E, ao mesmo tempo, o que se recusou a se curvar diante dos militares que queriam o jogador na Taça da Independência do Brasil, em comemoração aos 150 anos da independência do país. Além disso, em 1971, o rei foi aquele que se despediu da seleção brasileira sem receber nenhuma reverência, se recusando a vestir a camisa da Seleção em 1974 e 1978, também sob a ditadura. “Veja a postura corajosa" aponta.

Contra o fluxo

O SBT News entrevistou um dos poucos jogadores que atuou nos quatro maiores clubes do Rio e também fez história fora de campo em plena repressão.

Afonso Celso Garcia Reis, mais conhecido como Afonsinho, foi o primeiro jogador a conseguir os direitos de seu próprio passe esportivo, em 1971.

Na época, a Lei do Passe definia que a transferência para outros clubes só era permitida com aval do time anterior. Foi somente em 1988, quando Pelé era secretário do Esporte, que os jogadores passaram a ter independência em suas carreiras.
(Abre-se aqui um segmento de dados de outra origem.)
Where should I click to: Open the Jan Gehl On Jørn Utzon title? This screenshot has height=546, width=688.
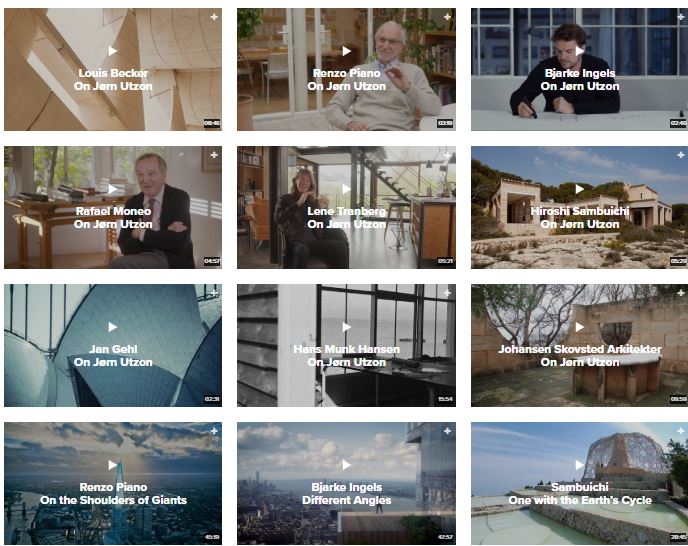(113, 356)
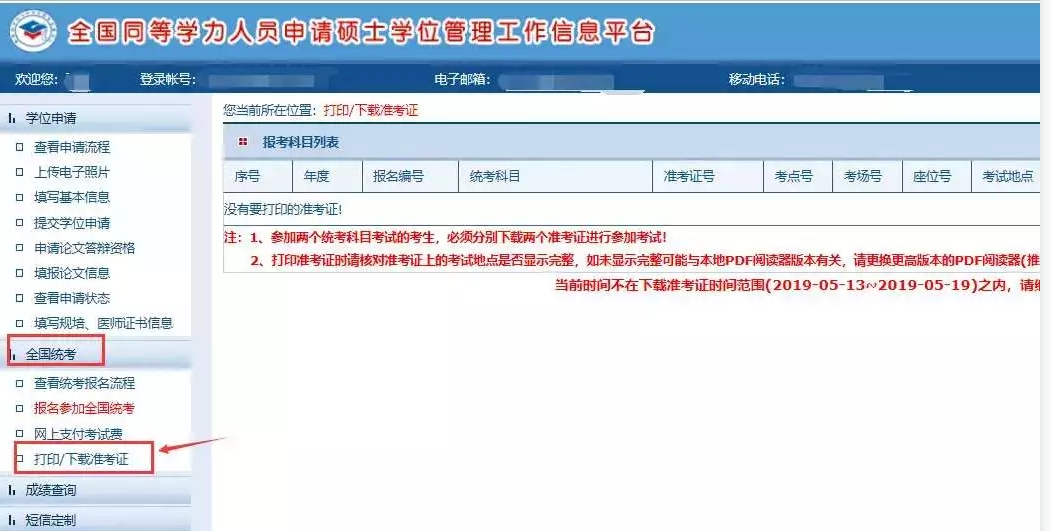Open 填写基本信息 page

(72, 198)
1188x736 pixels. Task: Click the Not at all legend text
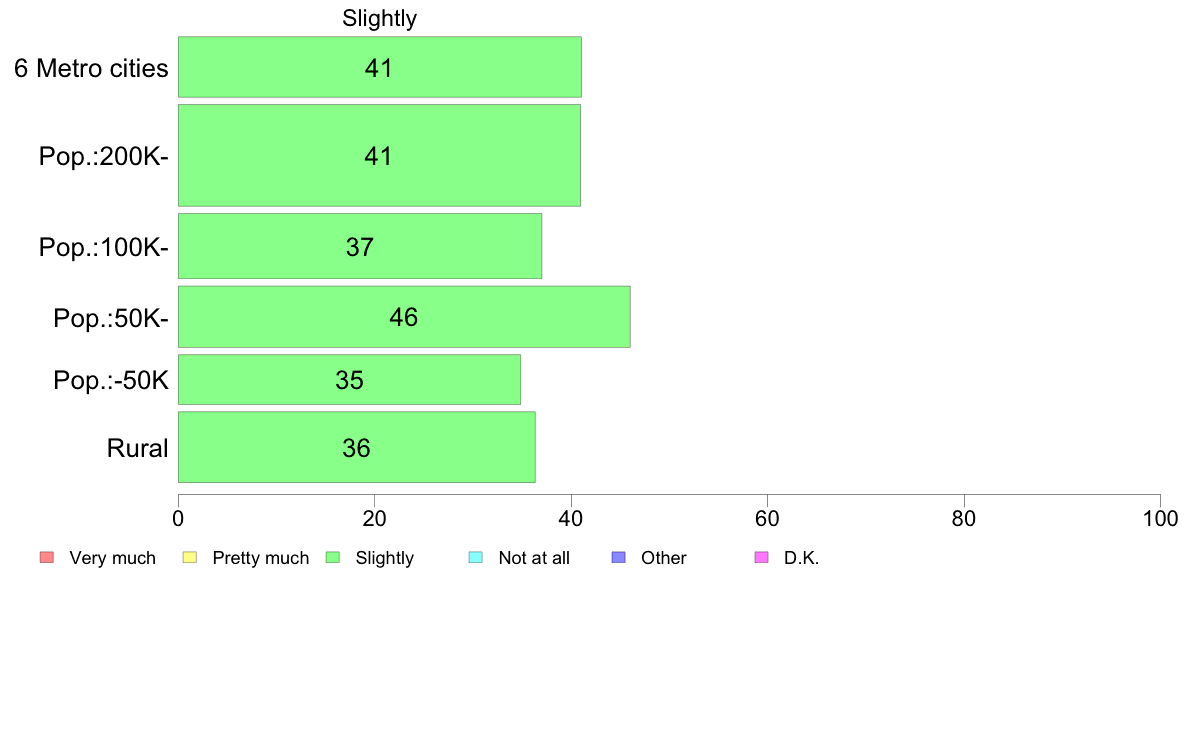[x=534, y=558]
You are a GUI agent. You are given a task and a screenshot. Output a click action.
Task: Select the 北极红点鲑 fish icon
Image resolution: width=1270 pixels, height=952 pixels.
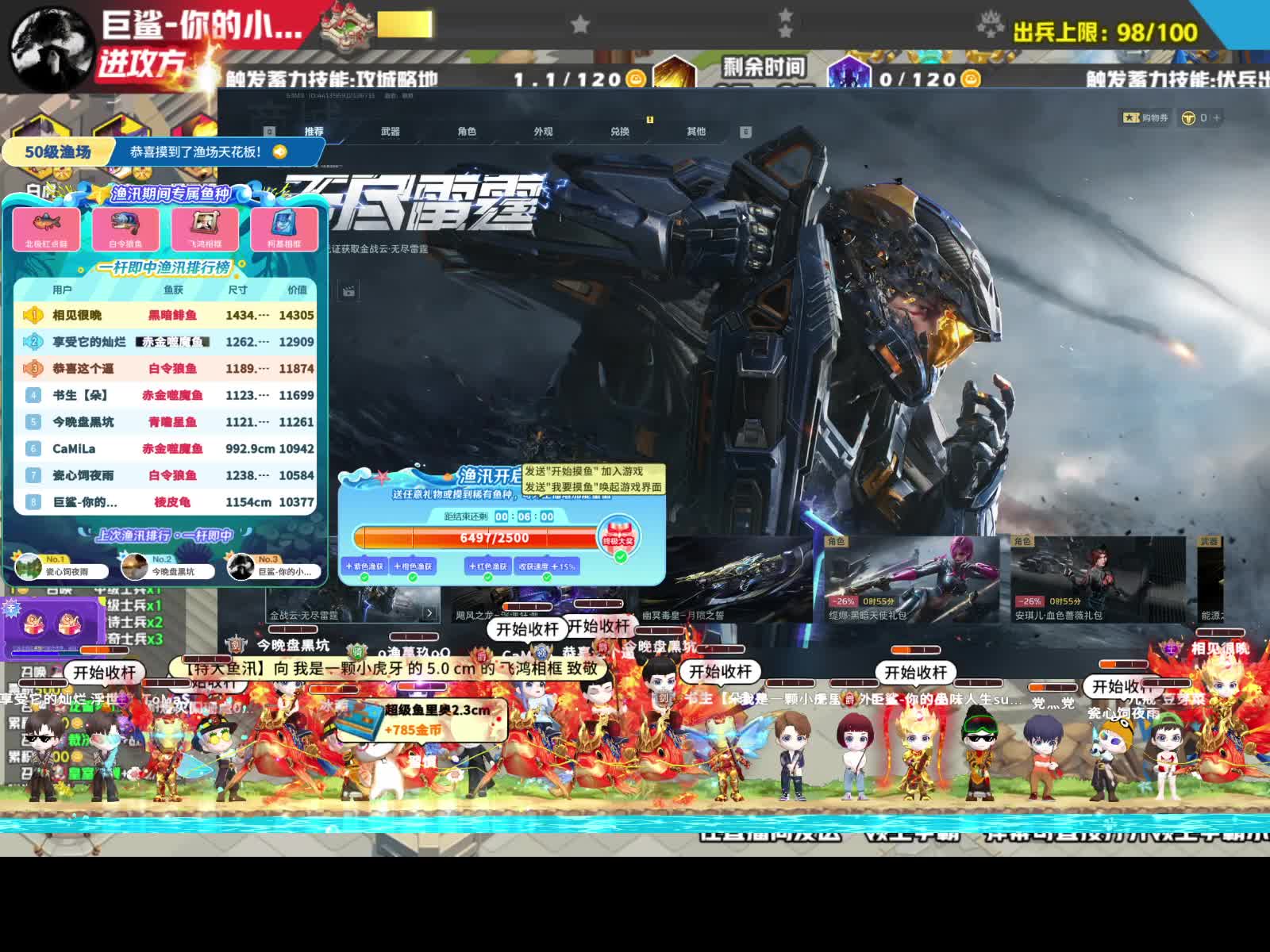coord(46,228)
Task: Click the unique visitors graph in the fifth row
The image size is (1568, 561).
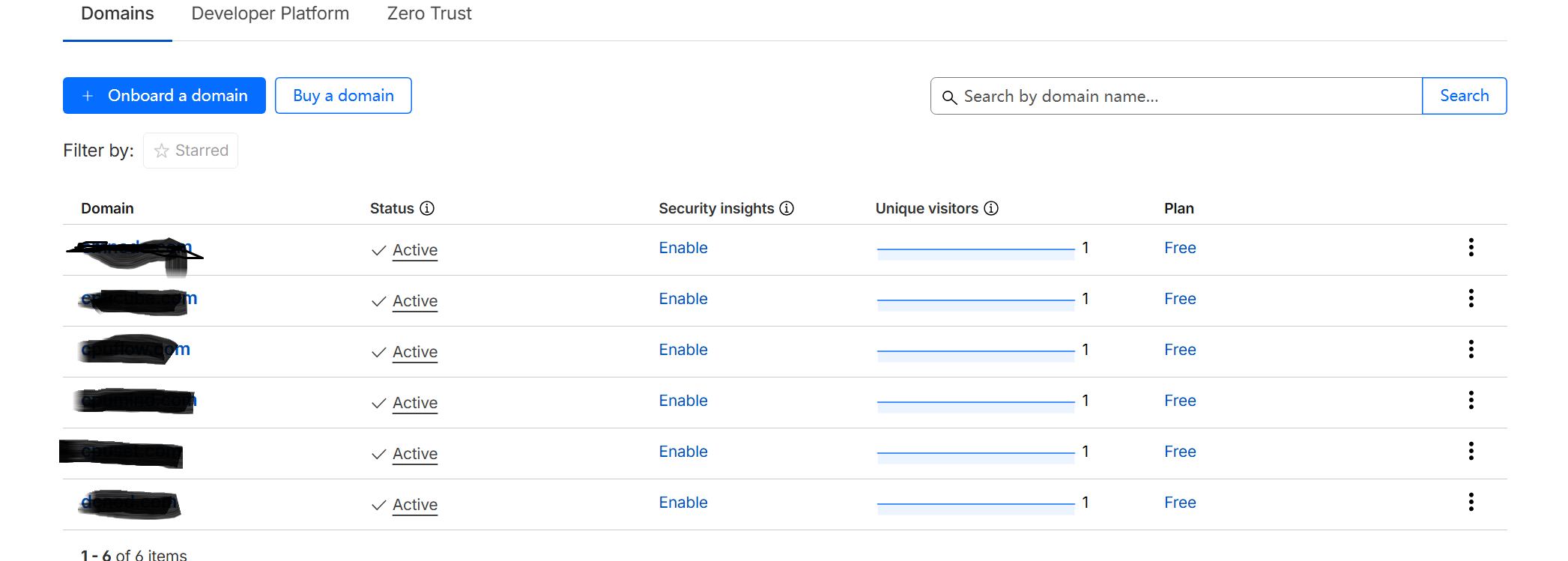Action: pos(975,454)
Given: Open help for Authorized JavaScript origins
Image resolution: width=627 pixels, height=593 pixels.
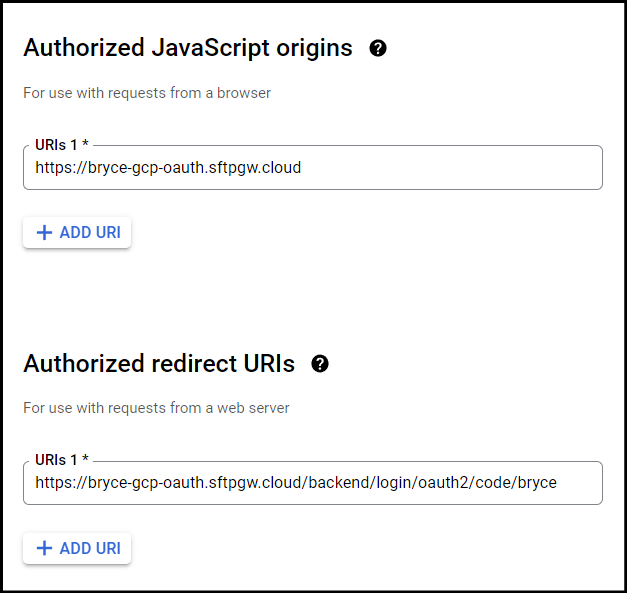Looking at the screenshot, I should (378, 48).
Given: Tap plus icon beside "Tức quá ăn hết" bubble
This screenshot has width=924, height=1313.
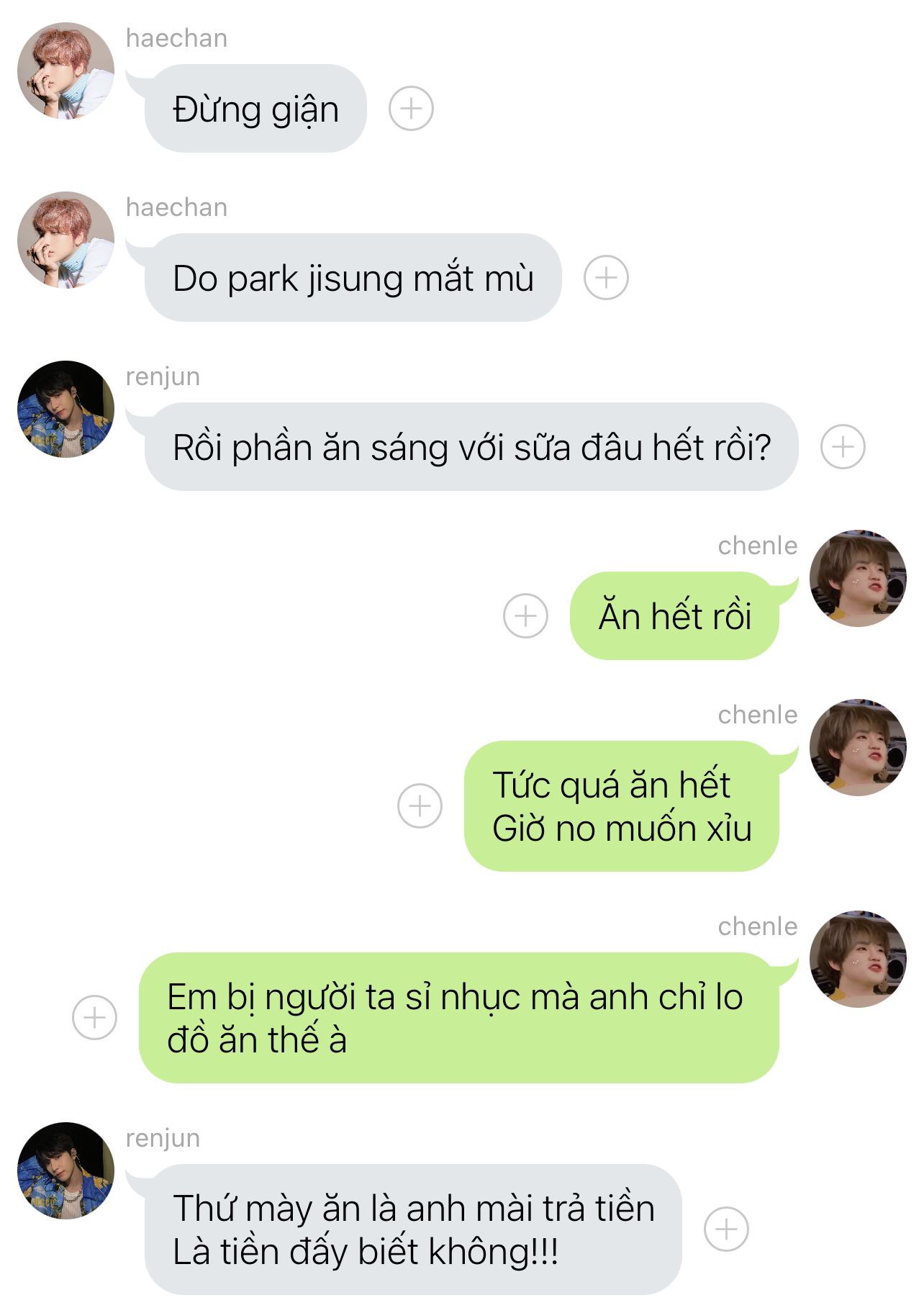Looking at the screenshot, I should (x=420, y=806).
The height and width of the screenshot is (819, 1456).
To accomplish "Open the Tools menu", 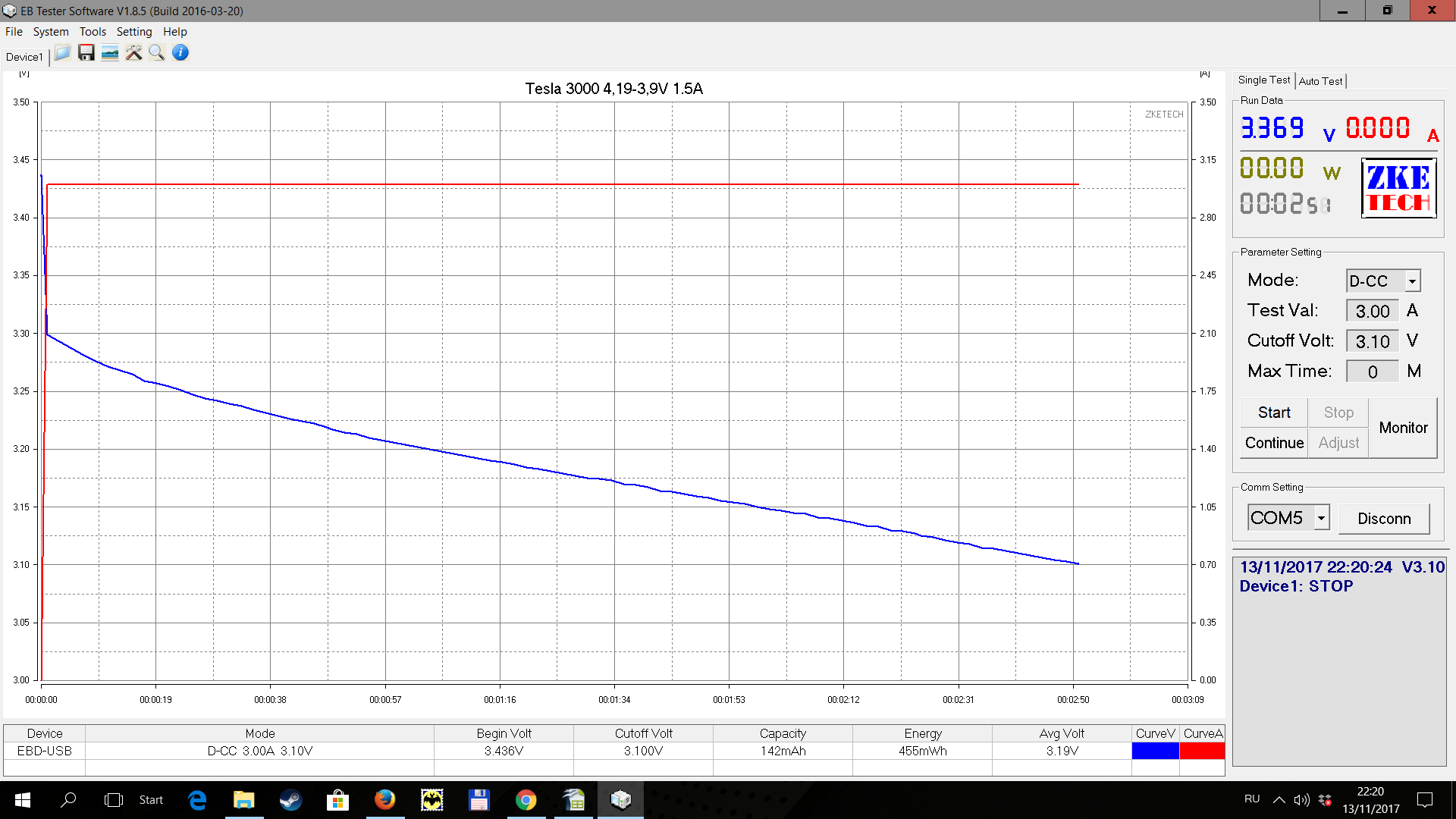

No entanto, Afonsinho conta que a procura por seus direitos foi uma consequência da perseguição política que sofria, não a causa. Na época no Botafogo, ele foi afastado dos treinos e emprestado para o clube Olaria por não seguir as ordens do clube.

Com uma personalidade característica, barba e cabelo longos, que mantém até hoje, Afonsinho cursava medicina e até chegou a ser sondado para entrar na luta armada contra a ditadura, “mas meu objetivo era ser jogador e ser médico”, defende Afonsinho.

Afonsinho - Arquivo pessoal.jpg
Afonsinho - Arquivo pessoal.jpg
"De origem, sou filho de ferroviários e, com o sindicalismo da época de Vargas, eu entendia desde criança a importância da minha cidadania. Sempre fui, como sou hoje, interessado na política e na questão social. Humana, sobretudo", afirma Afonsinho.

A perseguição política não considerou isso e esteve na porta do jogador ao menos três vezes. Duas vezes por meio de dossiês e outra por meio de um jornalista.

Documento cedido pelo professor e pesquisador Lucas Pedretti.jpg
Documento cedido pelo professor e pesquisador Lucas Pedretti.jpg
"Na minha passagem no Santos, tinha um jornalista que sempre acompanhava as excursões do time. Eu não canso de agradecer e louvar ele. O jornalista me procurou e falou ‘olha, eu fui abordado pelo órgão de repressão política. Querem saber quais foram suas ações em uma das viagens à embaixada de um país aliado da ditadura’. Eu esclareci e nunca mais fui abordado”, relembra Afonsinho.

Questionado se sente orgulho da trajetória, Afonsinho argumenta que sua carreira foi muito prejudicada pelos militares. Ele confessa que carrega consigo uma dúvida sobre a influência dos militares para sua não convocação na Copa do Mundo de 1978.

“Além de ter jogado no período de exceção, acabei conseguindo a liberação do passe em um momento de 'obedece quem tem juízo'. Foi algo ainda maior para a minha categoria de trabalho. Mas, do que tenho maior orgulho e meu maior ganho na carreira foi ter uma resposta tão boa dos torcedores pelos clubes onde passei, mesmo sendo rivais. Parece que tinha esse gosto popular.”